カルビー「フルグラ」、4年で年商5倍の裏側

あえて「脇役」に徹して「主役」を狙う戦略とは

ちょっと前までは鳴かず飛ばずだったフルグラだが、この4年で売上高は5倍前後に成長へ。何がきっかけだったのか(同社のフルグラ部・藤原かおり部長)

突然だが、カルビーが今激変しているのをご存知だろうか。カルビーとはもちろん、あのかっぱえびせんやポテトチップスなどを売っているスナック菓子最大手メーカーである(年間売上高2221億円、2015年3月期)。ちなみに、同社の名前はカルシウムの「カル」と、ビタミンB1の「ビー」とを組み合わせた造語からできている。

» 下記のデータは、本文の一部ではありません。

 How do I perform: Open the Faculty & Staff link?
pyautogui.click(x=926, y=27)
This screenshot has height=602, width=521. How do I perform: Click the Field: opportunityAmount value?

そのカルビーが、今スナック菓子とは全く別の朝食マーケットで「1000億円の売上げを目指す」とぶち上げているのだ。その中心商品が「フルグラ」だ。2011年にはわずか37億円だった売上げが、昨年は143億円、2015年には200億円に迫る勢い。わずか4年で約5倍の売り上げを達成しそうなのだ。

実は、商品の中身を変えたわけでも、巨額の広告宣伝費を投入したわけでもない。ではなぜカルビーのフルグラは躍進しているのか。

「鳴かず飛ばず」で撤退が秒読みだった

ここ数年で急激な成長を続けるフルグラだが、同社がアメリカで主食の一つとして定着しているシリアルに注目したのは1970年代。そこから研究を重ね、「日本人のためのシリアル」を合言葉に1988年に参入した。

当時はコーンフレークなど5アイテムでスタート。はやくも1991年には「仕事で活躍する女性たちの健康をサポートしたい」との願いでフルグラの前身、フルーツグラノーラが誕生する。だが、期待ほどは売れず、社内における存在感は非常に薄かった。2000年代に入っても、鳴かず飛ばずの状態が続いたという。

「自然なことだが、当時のカルビーは自分たちを『スナックメーカー』だと位置づけていた。そのため、スナックでないフルグラは、成長の兆しも見えないため、『いつやめるのか』という雰囲気が漂っていた」と語るのは、現フルグラ部の部長、藤原かおり氏だ。